In this presentation, I will discuss the algebraic properties of the
quaternions and prove the norm property, namely that N(qq') =
N(q)N(q').  I will also discuss the Sum of Four Squares Theorem,
which states that any positive integer can be represented as the sum of at most
four squares.  By using the norm property of quaternionic products and the
Fundamental Theorem of Arithmetic we can reduce the problem to determining
which prime numbers may be represented as a sum of four squares.

Lisa VanderVoort

Faculty Sponsor: Michael
Schuckers, Statistics

Evaluation
of Estimators of Generalized Pareto Distribution

Biometrics
is the study of identifying individuals based on their physical traits.  Biometric systems are designed in order to
detect whether a person attempting to gain access to information is the genuine
person or an imposter.  Of particular
importance to statisticians working on improving the False Match Rates (FMR)
and False Non-Match Rates (FNMR) are extreme value statistics; that is, the
lowermost or uppermost portions of the genuine and imposter distributions.  The present study set out to investigate the
accuracy of estimators of the Generalized Pareto Distribution (GPD).  The GPD is an effective way to analyze points
above a threshold.  Four estimators from
the R Pot Package were chosen: Maximum Likelihood Estimator (MLE), Unbiased
Probability Weighted Moments (PWMU), Biased Probability Weighted Moments
(PWMB), and Method of Moments (MOM).

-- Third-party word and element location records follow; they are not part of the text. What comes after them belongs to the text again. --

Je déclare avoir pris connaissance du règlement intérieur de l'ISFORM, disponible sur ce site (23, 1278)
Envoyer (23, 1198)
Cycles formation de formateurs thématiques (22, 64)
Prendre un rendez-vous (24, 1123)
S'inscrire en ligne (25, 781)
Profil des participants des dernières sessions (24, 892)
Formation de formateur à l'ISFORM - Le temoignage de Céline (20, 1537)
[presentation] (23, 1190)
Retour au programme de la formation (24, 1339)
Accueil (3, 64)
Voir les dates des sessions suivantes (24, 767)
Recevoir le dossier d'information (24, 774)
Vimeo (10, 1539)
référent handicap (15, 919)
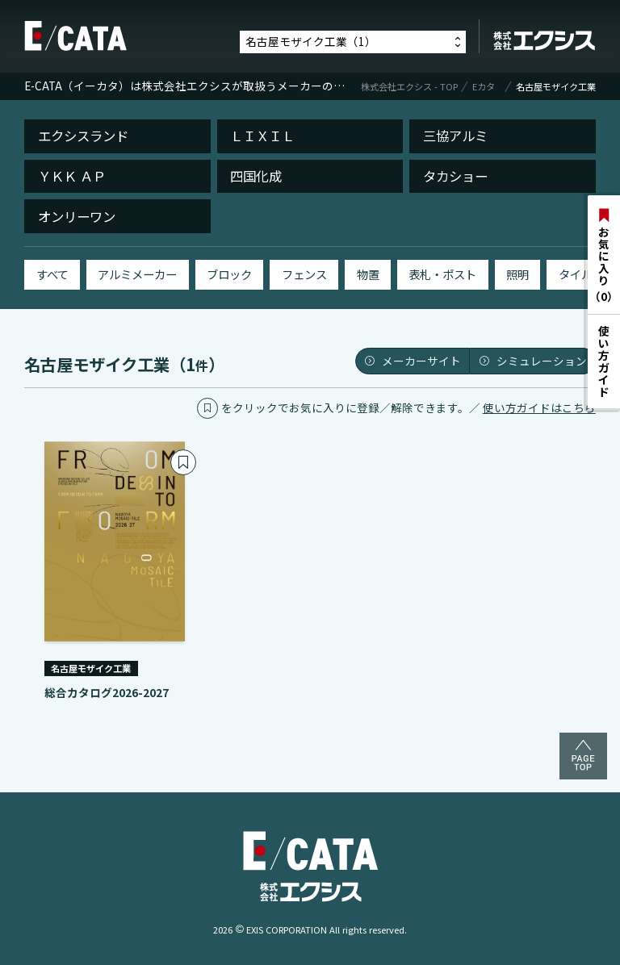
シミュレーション (533, 361)
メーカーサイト (412, 361)
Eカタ (483, 87)
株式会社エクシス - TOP (409, 87)
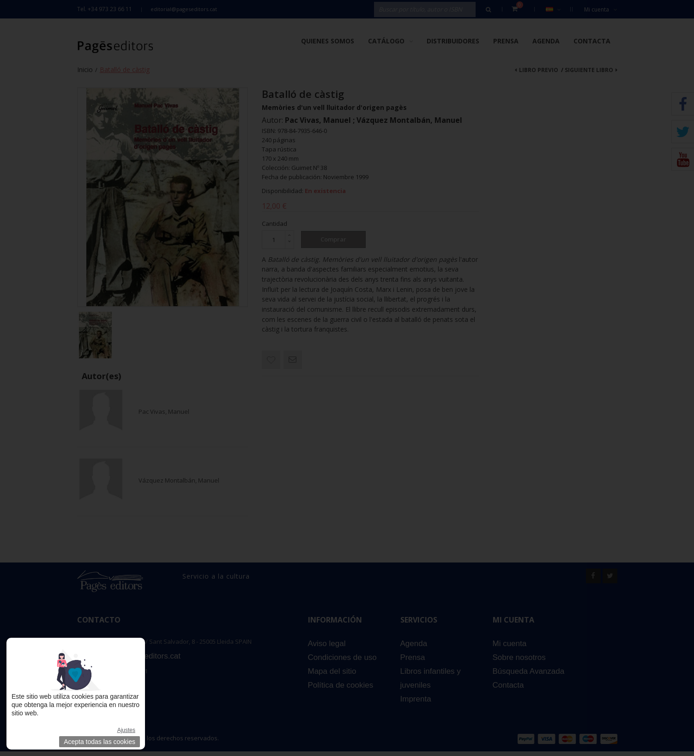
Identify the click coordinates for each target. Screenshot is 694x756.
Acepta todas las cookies (99, 741)
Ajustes (126, 730)
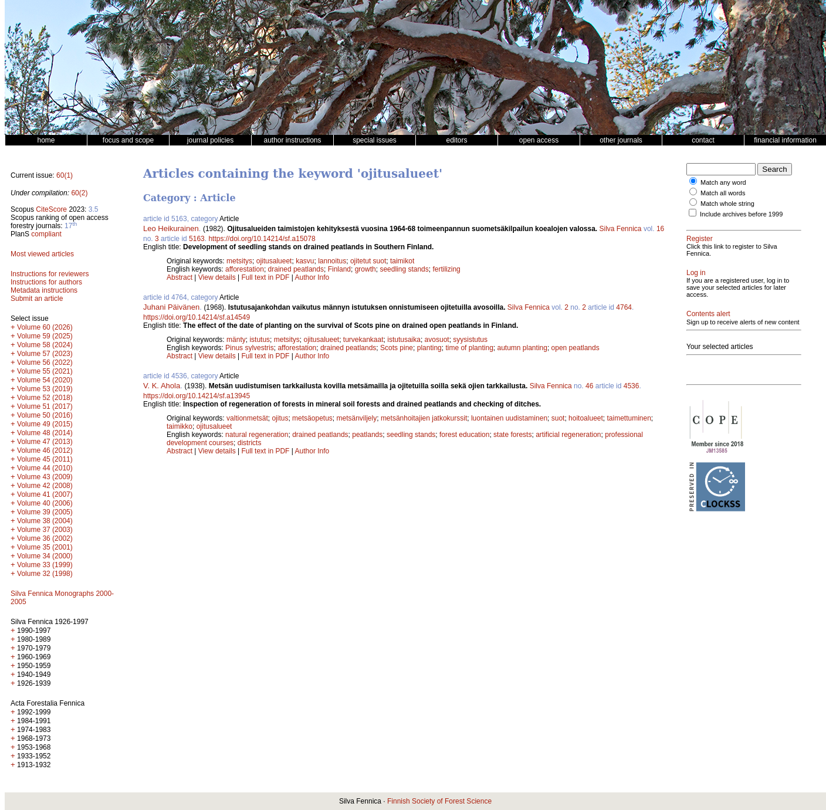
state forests (512, 435)
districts (250, 443)
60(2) (79, 193)
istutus (259, 339)
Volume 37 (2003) (45, 530)
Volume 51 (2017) (45, 406)
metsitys (239, 261)
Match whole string (727, 203)
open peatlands (575, 348)
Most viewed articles (42, 254)
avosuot (437, 339)
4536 (631, 386)
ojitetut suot (368, 261)
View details (218, 277)
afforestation (244, 269)
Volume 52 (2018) (45, 398)
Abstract (179, 277)
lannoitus (332, 261)
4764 (624, 307)
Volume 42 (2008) (45, 486)
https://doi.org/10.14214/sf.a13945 (196, 396)
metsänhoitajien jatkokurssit (424, 418)
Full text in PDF (265, 277)
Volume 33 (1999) (45, 565)
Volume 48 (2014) (45, 433)
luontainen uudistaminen (509, 418)
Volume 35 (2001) (45, 547)
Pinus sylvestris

Under small and medium sample sizes, the
MLE estimator gave the most accurate estimates of scale and shape.  However, the PWMU and PWMB estimators
performed most consistently across small, medium and large sample sizes.

Danielle Winters                              

Faculty
Sponsor, Ivan Ramler

Detecting
Struggling Students Early Using Linear Regression

We develop
a strategy to predict final grades from early materials in introductory
statistics and calculus courses.  Using
individual quiz and exam scores from historic data from sections using a
similar structure, we use multiple linear regression and logistic regression to
predict final grades on a week-by-week basis during the current semester. These
models can be used to predict final grades for students based on a few early
quiz scores and thus can be used to identify struggling students early in the
semester.  We believe that these models
provide a strategy that teachers can use within their classrooms on a weekly
basis to predict student performance.